Remember, in computer science, we're using asymptotic complexity because it's
often hard to distinguish whether the complexity of our algorithm is, let's say this, this, or
this function. So, to make our life simple, we ignore the leading constant and the
lower order terms and just call all of these functions O(n^2). And that's reasonable
most of the time but what if the complexity was 1 million times n^2? That's also O(n^2), but the
algorithm would be extremely slow in practice. So, asymptotic complexity can sometimes be
deceptive. That normally doesn't happen, but you'll soon see that our case is, well,
very exceptional. Constant factors in our algorithm are so ridiculously massive that
it struggles to factor even the number four. So, with these two points in mind, let's now
have a look at what our algorithm actually does. You may have heard of the infinite monkey theorem
- it says that if you give a monkey a typewriter, after enough time of mashing keys randomly, it'll
eventually manage to write the complete works of Shakespeare. But you know what? With enough
time, the monkey will also write all kinds of valid Python programs (and in the remaining cases
Perl programs). And now even though I don't know if there is an efficient algorithm for factoring,
if there is one, the monkey will eventually manage to type it out in Python, given enough time. And
this is exactly the idea behind our algorithm. Instead of hiring monkeys, we're just going to
iterate over all strings in their lexicographical order and try to interpret each one as a Python
program. We'll give the program the number we want to factor, let's say 4, on standard input we'll
run the program and check if by chance it printed the factorization of our number to standard
output. Of course, most of the time we'll simply get a syntax error, but on the few occasions when
the program does finish, we'll check if it printed two numbers whose product is 4. Needless to say,
this also usually doesn't happen, in which case we just continue with the search. But there is
an issue with this approach - at some point, we'll encounter a program with an infinite
loop like this one. And when that happens, our search will just get stuck forever.
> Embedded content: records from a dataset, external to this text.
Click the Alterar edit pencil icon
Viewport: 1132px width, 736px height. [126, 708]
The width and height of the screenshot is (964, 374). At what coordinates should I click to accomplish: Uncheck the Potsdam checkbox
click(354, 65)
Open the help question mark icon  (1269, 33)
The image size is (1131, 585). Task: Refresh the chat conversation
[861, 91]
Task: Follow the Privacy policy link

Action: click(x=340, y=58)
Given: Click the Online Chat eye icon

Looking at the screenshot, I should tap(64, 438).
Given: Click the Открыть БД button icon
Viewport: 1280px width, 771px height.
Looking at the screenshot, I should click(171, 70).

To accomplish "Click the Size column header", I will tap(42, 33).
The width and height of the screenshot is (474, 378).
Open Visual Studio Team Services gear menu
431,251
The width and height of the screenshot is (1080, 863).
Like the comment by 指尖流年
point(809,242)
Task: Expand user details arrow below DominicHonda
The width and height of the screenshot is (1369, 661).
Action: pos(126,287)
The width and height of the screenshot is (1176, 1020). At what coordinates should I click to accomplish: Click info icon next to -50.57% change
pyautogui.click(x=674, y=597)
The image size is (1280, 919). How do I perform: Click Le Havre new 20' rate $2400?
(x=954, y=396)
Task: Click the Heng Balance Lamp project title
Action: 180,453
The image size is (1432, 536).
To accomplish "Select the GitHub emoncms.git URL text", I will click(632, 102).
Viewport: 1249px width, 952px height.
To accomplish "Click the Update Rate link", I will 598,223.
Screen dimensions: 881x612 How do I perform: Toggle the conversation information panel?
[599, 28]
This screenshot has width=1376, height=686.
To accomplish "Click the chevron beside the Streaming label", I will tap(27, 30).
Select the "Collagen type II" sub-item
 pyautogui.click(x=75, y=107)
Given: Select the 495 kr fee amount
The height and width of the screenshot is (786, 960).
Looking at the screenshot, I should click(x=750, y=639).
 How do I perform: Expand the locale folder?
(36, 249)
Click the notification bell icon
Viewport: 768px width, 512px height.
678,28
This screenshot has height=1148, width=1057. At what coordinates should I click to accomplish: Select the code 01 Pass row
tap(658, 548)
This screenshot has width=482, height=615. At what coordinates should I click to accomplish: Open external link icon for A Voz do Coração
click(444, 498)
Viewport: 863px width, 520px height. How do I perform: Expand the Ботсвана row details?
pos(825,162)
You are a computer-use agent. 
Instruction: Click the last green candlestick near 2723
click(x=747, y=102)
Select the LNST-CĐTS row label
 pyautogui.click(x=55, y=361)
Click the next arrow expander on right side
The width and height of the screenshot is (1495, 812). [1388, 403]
So, we'll have to be a little bit smarter. We'll maintain a list of simulated programs. At
the beginning, this list will be empty and we're going to proceed in iterations. In iteration k,
we first add the k-th lexicographically smallest program to this list and then simulate
one step of each program in the list. In this animation, each gear represents simulating
one step of a program, where you can think of one step as one CPU instruction - for example, adding
two numbers, assigning a variable, and so on. After we're done with all the programs in
our list, we go to the next iteration - add the next program and simulate one step
of each program in the list, and so on. Of course, sometimes it'll happen that
the simulation of a program finishes either because the program returned an
answer or, more likely, it just crashed. Then, we check whether the output of the program
is two numbers whose product is equal to our input number. If not, we just continue with the
simulation. But in the unlikely case that the finished program actually returned the correct
solution, we print it to the output and terminate the whole search procedure. Fortunately, this
final check can be done very quickly and notice by the way that this is the only place where it
actually matters that our problem is factoring and not something else. And that's the whole algorithm
- it was discovered by Leonid Levin and is known as Universal search so let's use that name from
now on. Perhaps you can already see how it's possible that we have no idea what the asymptotic
time complexity of this algorithm is and why it's so slow that it struggles to factor the number 4.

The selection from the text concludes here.